Como en los grabados de M. C. Escher, lo que vemos es literalmente imposible:
La violencia de la forma da así una vuelta de tuerca al contenido: la interpretación de que Miyagi sea aquí una imagen mental alucinatoria del protagonista es una interpretación; no trato de cuestionarla, sino de resaltar que lo que vemos es, en primera instancia, otra cosa. No sólo porque el propio Genjuro aparezca en la imagen (algo que ya ocurría en la escena que antecede a la irrupción de Wakasa, que mostraba una imagen mental evidente: aquella en que Genjuro se imaginaba a Miyagi envolviéndose en las exquisitas telas del puesto de tejidos del mercado de la ciudad de Nagahama)
… sino por el propio desarrollo en continuidad del plano, con una cámara que acompaña sin pestañear las dudas y requiebros del personaje. El plano anterior lo deja en el umbral de la vivienda, donde se reúne con su sombra.

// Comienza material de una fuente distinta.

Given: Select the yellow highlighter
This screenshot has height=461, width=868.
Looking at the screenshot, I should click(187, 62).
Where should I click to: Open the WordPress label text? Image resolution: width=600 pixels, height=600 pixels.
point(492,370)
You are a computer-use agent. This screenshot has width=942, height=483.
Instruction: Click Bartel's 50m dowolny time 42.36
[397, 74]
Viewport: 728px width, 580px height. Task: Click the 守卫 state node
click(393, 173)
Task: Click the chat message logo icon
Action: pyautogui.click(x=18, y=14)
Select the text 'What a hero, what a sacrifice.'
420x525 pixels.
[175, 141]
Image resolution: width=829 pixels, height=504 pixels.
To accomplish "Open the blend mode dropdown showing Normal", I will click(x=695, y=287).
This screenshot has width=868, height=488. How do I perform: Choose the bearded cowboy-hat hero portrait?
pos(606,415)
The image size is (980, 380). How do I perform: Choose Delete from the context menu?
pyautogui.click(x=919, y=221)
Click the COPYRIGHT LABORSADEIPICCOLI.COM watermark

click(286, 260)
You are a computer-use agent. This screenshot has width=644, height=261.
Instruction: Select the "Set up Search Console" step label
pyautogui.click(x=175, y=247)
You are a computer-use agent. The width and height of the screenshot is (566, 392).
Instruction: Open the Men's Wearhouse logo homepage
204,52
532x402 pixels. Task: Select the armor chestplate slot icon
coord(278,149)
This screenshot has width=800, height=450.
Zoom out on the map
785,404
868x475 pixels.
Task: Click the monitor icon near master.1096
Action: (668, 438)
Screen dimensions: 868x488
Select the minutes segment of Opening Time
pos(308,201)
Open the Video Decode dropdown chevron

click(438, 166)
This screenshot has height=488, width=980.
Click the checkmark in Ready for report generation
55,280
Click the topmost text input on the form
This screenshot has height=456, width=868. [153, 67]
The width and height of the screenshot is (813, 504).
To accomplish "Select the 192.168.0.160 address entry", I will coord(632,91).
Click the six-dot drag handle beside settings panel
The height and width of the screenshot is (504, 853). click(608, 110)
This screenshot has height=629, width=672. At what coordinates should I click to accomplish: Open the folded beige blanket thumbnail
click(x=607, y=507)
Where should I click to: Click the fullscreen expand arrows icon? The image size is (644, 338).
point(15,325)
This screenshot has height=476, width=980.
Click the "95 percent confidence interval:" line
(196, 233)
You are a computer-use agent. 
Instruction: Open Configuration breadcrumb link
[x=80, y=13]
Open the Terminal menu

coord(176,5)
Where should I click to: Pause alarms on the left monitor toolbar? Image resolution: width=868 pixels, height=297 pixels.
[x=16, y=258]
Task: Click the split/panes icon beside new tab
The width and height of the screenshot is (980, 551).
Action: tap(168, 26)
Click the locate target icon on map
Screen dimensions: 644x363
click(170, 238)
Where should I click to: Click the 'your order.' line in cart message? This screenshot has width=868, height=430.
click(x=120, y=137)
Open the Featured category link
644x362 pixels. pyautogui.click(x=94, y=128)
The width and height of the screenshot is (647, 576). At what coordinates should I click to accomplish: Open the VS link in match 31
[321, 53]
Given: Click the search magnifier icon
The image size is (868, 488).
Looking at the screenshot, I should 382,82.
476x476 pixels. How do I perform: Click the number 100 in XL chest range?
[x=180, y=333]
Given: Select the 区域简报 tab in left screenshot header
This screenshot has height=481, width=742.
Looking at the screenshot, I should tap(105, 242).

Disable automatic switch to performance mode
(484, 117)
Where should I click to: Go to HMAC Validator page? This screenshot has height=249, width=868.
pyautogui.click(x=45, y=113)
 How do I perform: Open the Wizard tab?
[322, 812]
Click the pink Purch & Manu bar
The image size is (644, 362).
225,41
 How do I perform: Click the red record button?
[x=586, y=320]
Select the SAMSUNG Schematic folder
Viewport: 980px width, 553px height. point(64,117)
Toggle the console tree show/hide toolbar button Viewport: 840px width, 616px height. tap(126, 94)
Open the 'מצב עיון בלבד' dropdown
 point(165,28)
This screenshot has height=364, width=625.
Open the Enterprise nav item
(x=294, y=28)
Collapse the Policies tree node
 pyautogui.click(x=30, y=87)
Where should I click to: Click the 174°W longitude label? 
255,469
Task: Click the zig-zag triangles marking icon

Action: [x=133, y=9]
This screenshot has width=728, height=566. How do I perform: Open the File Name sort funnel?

El cambio de plano trae también un salto de eje: el punto de vista se traslada ahora hasta el interior de la casa, en la que Genjuro penetra para ver la realidad de su ruina y abandono, va acompañando mediante desplazamientos y giros su sonámbulo deambular por ella y luego, después de que salga por otra puerta al fondo, sigue su movimiento con una panorámica sobre la pared (que, en un momento, deja ver el rumbo del personaje a través de una ventana) para, finalmente y siempre sin montaje, acompañar su segunda entrada por la misma puerta del inicio, momento en el que Genjuro descubre que la casa está habitada por la presencia de Miyagi junto al fuego del hogar, como si su mágica aparición hubiera respondido a las llamadas de él –que hemos escuchado desde el otro lado de la pared.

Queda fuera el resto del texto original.